Niet alleen dat de huidige legersterkte al weer geringer is dan
in 1926, ook de infanteriesterkte is minder dan toenmaals, hetgeen,
gezien de destijds opgedane ervaringen, niet zonder bedenking is.
Daarbij komt dat het aantal beroepscien. op Java met 4 is
verminderd, terwijl het aantal militiecien. voor de handhaving
van orde en rust te beschouwen als een stille reserve tot
van de oorspronkelijke sterkte is teruggebracht.
Alles bij elkaar redenen te over om ook met het oog op
handhaving van orde en rust een verdere vermindering van het
aantal infanteriecien. bepaald ongewenscht te achten.
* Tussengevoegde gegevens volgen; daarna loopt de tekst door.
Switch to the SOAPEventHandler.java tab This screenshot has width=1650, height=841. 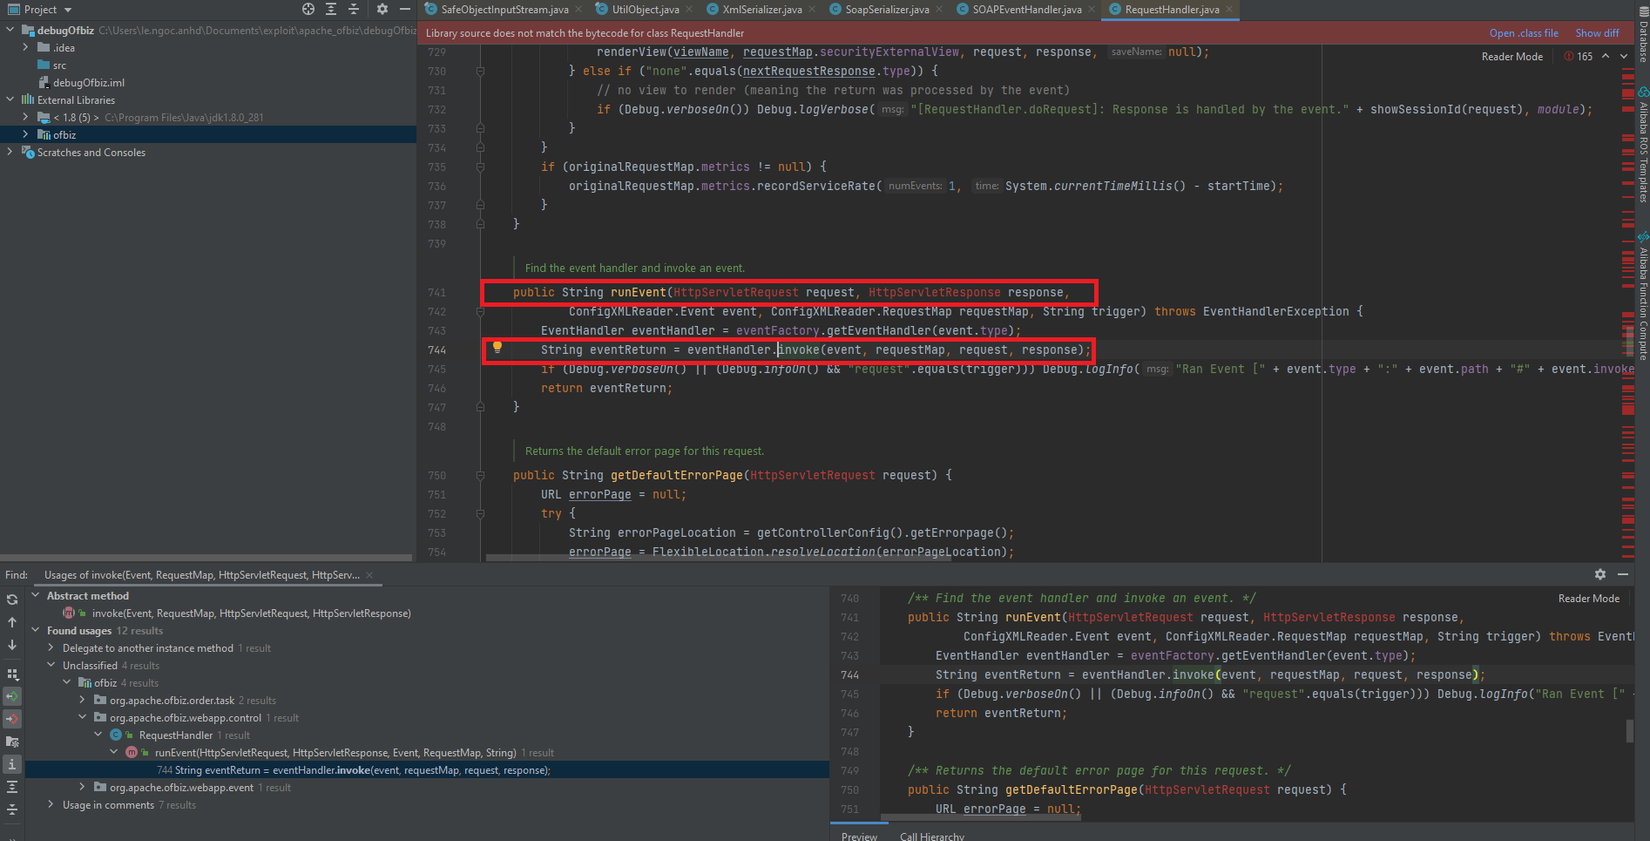pyautogui.click(x=1026, y=9)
Ontegenzeggelijk is het juist dat thans, althans binnenkort,
mede beschikt kan worden over nieuwe wapenen, zooals pantser
auto's en meermotorige bombardementstoestellen, waarvan in het
bijzonder eerstgenoemde bij de handhaving van orde en rust
goede diensten kunnen bewijzen, doch daar staat tegenover dat
de ervaring heeft uitgewezen, o.a. in Syrië en elders, dat de
verzetspartij zich snel leert aan te passen aan het gebruik van die
wapenen en dat, niettegenstaande de aanwezigheid van dergelijke
wapenen, bij ernstige onlusten een groote vraag zal zijn naar den
eenvoudigen infanterist, die evenals voorheen, het voornaamste
element zal zijn voor het breken van het verzet.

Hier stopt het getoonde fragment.